It’s the seventies and all the clothes are nylon, tricel and “wincey” in various shades of orange and tangerine, and everything is just sooper!
Everything except the bizarre romance between a hopelessly immature teenager, Shelley, who’s 17-going-on-12, and an oddly withdrawn and bloodless hero, Harley Quinn, 35.
Shelley is so immature that that she doesn’t even get on with her cousin’s friends, who are only a couple of years older than her. They’re so bored with her they kick her out of their flat, which is how she ends up lodging in Harley Quinn’s spare room. Instead, she becomes friendly with the hero’s 16-year-old sister-in-law, Pamela, who is still vastly more smart and sophisticated than Shelley. Frankly I’m surprised Harley doesn’t go for Pamela, if he’s looking for a teenage bride.
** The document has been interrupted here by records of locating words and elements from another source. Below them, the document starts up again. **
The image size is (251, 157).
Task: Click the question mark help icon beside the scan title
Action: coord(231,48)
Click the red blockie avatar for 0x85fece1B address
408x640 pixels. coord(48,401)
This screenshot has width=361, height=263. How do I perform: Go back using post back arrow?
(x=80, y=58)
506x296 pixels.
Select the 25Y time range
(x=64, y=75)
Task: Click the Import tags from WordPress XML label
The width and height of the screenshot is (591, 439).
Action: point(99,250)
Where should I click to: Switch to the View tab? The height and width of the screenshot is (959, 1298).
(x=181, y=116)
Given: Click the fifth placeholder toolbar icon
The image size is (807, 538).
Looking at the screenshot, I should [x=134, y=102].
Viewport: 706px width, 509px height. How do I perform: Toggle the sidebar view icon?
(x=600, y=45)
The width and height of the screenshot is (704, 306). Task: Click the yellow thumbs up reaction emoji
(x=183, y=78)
This pretty dreadful, unconvincing, sexless – literally, Shelley breaks her shoulder the day before the wedding so they can’t have sex on the honeymoon (well, that’s one way to get out of writing a sex scene, I suppose) – relationship limps on and on. At no point does Harley seem particularly taken with Shelley despite his bizarre proposal. He even admits that he had “twinges of doubt” as to whether Shelley was ready for marriage. Twinges, Harley? Seriously? Only “twinges”? The girl is 17, woefully gauche, and has never even properly dated a boy her own age.
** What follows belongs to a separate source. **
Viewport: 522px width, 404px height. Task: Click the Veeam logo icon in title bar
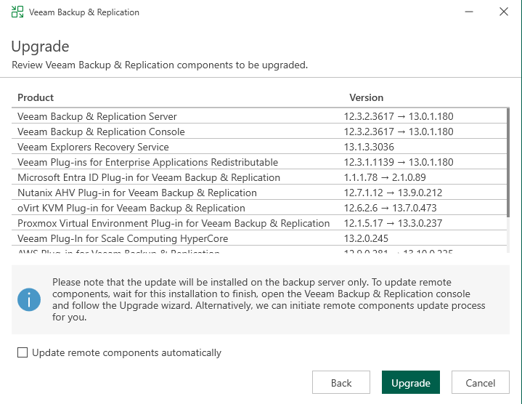click(x=17, y=12)
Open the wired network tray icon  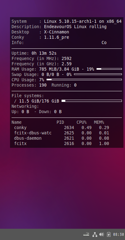[x=95, y=234]
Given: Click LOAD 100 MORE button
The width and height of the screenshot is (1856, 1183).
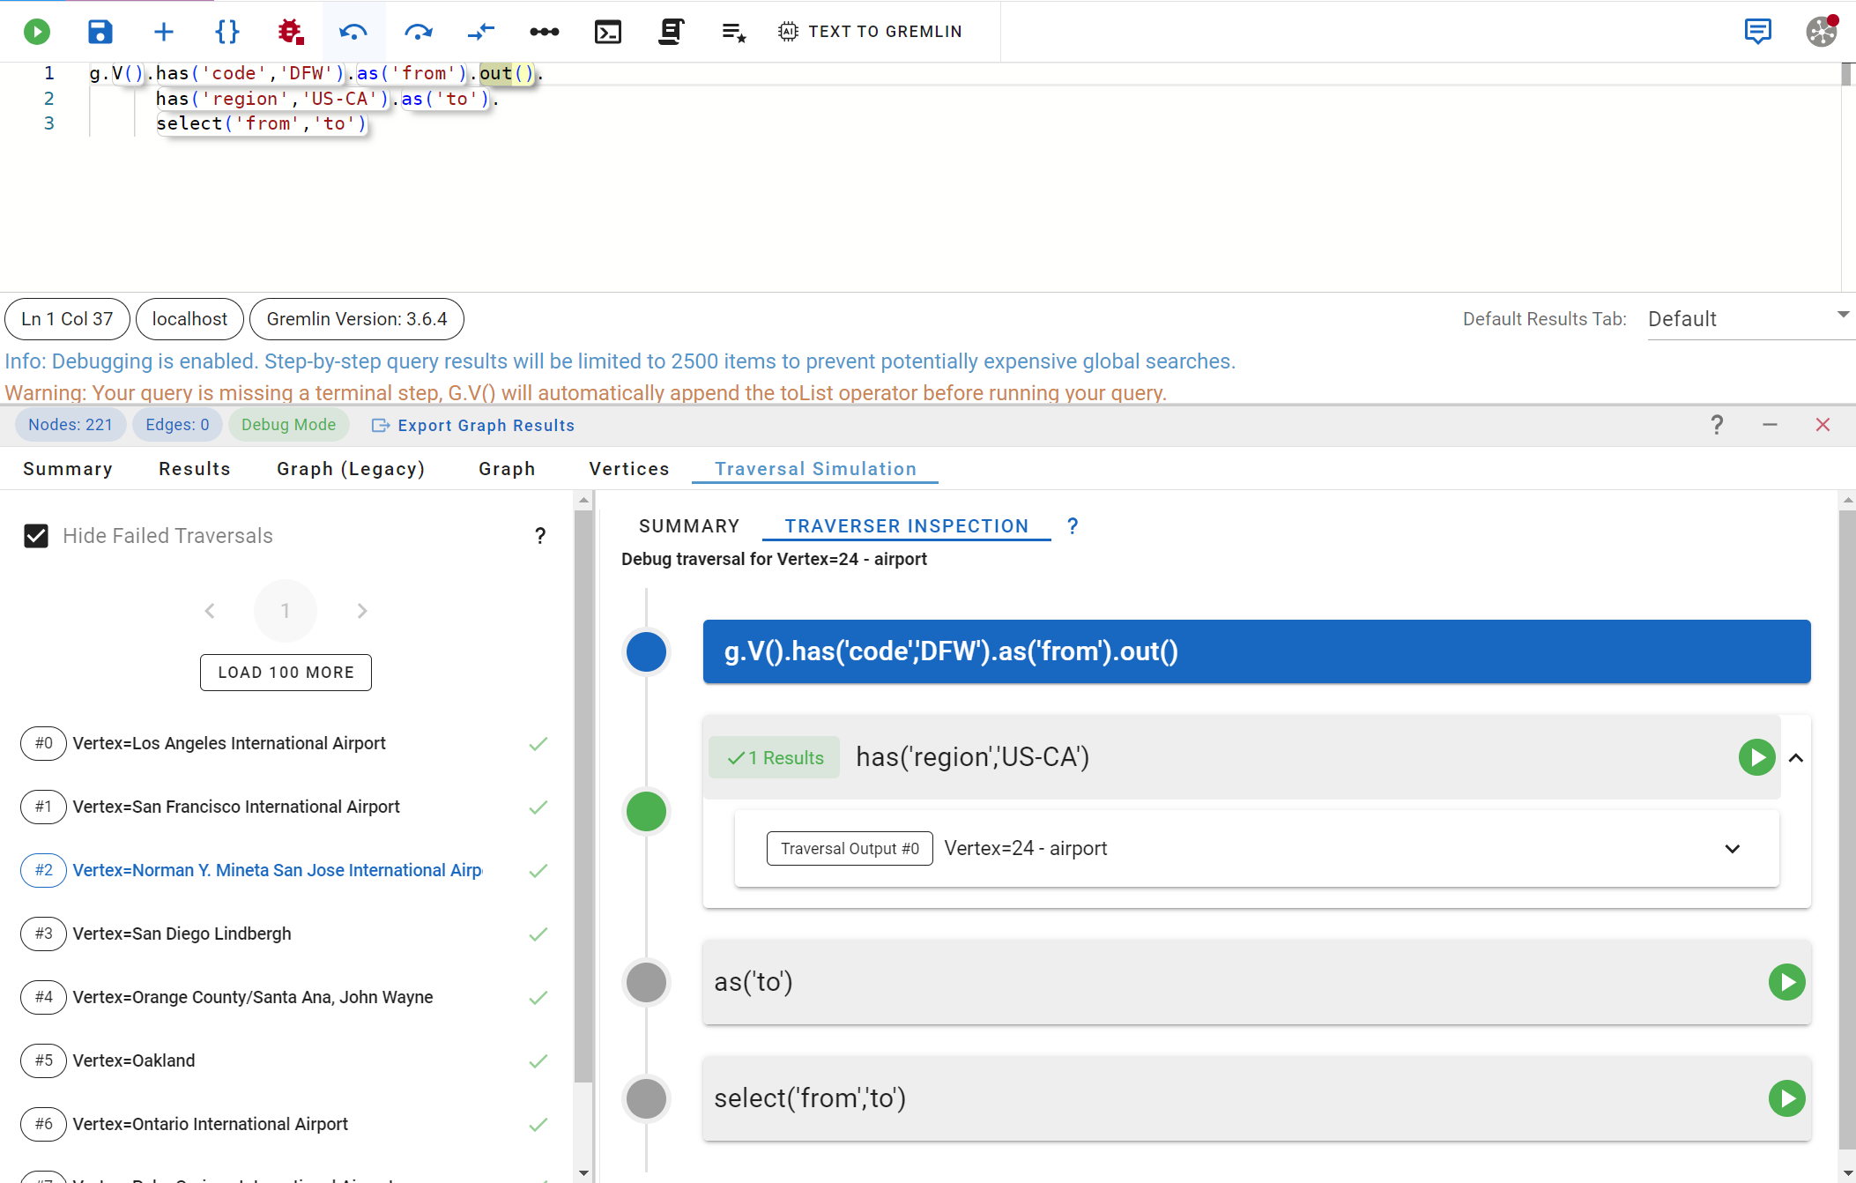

And to really ice this shit-cake with a cherry on top, we get this from the hero:
“I’m sorry you came too late, Shelley. Too late to the be the first. But isn’t it enough to be the last?”
No, Harley, it’s not. Not when you were clearly far more in love with “Myra Delane” who is vastly more sophisticated, sexy and suitable for you than poor gormless Shelley.
They do eventually have sex. I think, anyway, because it’s written like this:
There was no need of words now and no room for doubts within the cloak of love he was enfolding about her. It was a long time before she stirred and gazed up at him with the flowering strength of new surety.
I interpret this to mean that she laid there like a sack of potatoes while he fulfilled his promise that “the first time of ‘going all the way’ isn’t always the perfect joy it becomes later – for the girl”.
In terms of length (it seems longer than average, the print is very small in my copy) and the way it rambles on, and the weird sexless relationship with its vast age gap, this book is more like a Sara Seale than a Charlotte Lamb. Except Seale’s heroines tend to be “old souls”, unworldly but wise beyond their years. Shelley is just hopelessly, cringemakingly babyish.